───── Text provided ─────
Johann Ulrich Voss is a German botanist who has come to Australia with the single idea of making an expedition across the entire continent. Voss is a strange, solitary character, obsessed with exploring this unknown land. After two years in the country, during which time he has completed some minor expeditions alone, he has secured the support of a wealthy patron, Mr. Bonner, and gathered four companions to accompany him on his journey. These men are Harry Robarts, a simple-minded but powerful boy, Frank Le Mesurier, a cynical young man with no purpose in life, Palfreyman, a clergyman and ornithologist, and a drunkard named Turner.
───── Given records ─────
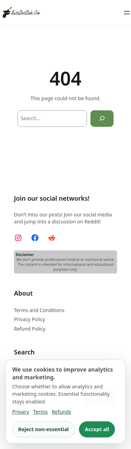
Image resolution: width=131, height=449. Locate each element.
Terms (40, 411)
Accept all (97, 429)
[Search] (102, 118)
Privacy (20, 411)
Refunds (61, 411)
─────
To do: Please copy the stretch of the passage about Voss from "Johann Ulrich Voss" through "drunkard named Turner." word for word.

Result below:
Johann Ulrich Voss is a German botanist who has come to Australia with the single idea of making an expedition across the entire continent. Voss is a strange, solitary character, obsessed with exploring this unknown land. After two years in the country, during which time he has completed some minor expeditions alone, he has secured the support of a wealthy patron, Mr. Bonner, and gathered four companions to accompany him on his journey. These men are Harry Robarts, a simple-minded but powerful boy, Frank Le Mesurier, a cynical young man with no purpose in life, Palfreyman, a clergyman and ornithologist, and a drunkard named Turner.